De Lieme demonstrated his social commitment and interest in history in various other ways. In the 1930s, he repeatedly provided funds to Nicolaas Posthumus for the housing of foreign archives and libraries in Amsterdam. This led to the founding of the International Institute of Social History (IISH) in 1935, where De Lieme became the first chairman of the board. Under his leadership, several important archives were acquired by the IISH.

== Family ==
In March 1908, De Lieme married Rebecca Kahn (1883–1939). Their son, Ezra, was murdered in the Sobibor extermination camp in 1943. Their daughter, Adèle Violetta Hanna (1908–1982), survived the war. Nehemia de Lieme himself passed away on 24 June 1940, "as a result of a debilitating, long-term illness."

== Legacy ==
The kibbutz Sde Nehemia in the Hula Valley in Galilee was named after Nehemia de Lieme in the 1940s.

== Selected publications by De Lieme ==
- Het ontwerp van wet tot regeling van het levensverzekeringsbedrijf. Kritische beschouwingen. (The draft law for the regulation of the life insurance business. Critical considerations.) The Hague, 1921.
- Het zwervende volk (The wandering people). Arnhem, 1915. (Digital version)
- De "Centrale Werkgevers Risicobank", hare verkeerde organisatie en onvoldoend gedekte obligatieleening (The "Central Employers' Risk Bank", its wrong organization and insufficiently covered bond loan). The Hague, Passage-Boekhandel, 1902.

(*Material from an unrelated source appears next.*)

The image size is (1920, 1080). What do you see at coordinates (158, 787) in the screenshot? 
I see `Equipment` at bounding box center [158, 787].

== Selected publications about De Lieme ==
- Evelien Gans: De kleine verschillen die het leven uitmaken. Een historische studie naar joodse sociaal-democraten en socialistisch-zionisten in Nederland (The small differences that make up life. A historical study of Jewish social democrats and socialist-Zionists in the Netherlands). (Thesis). Amsterdam, 1999.
- Abel Herzberg: De man in de spiegel (The man in the mirror). Amsterdam, 1980.
- Ludy Giebels: De Zionistische beweging in Nederland, 1899-1941 (The Zionist movement in the Netherlands, 1899–1941). (Thesis). Assen, 1975.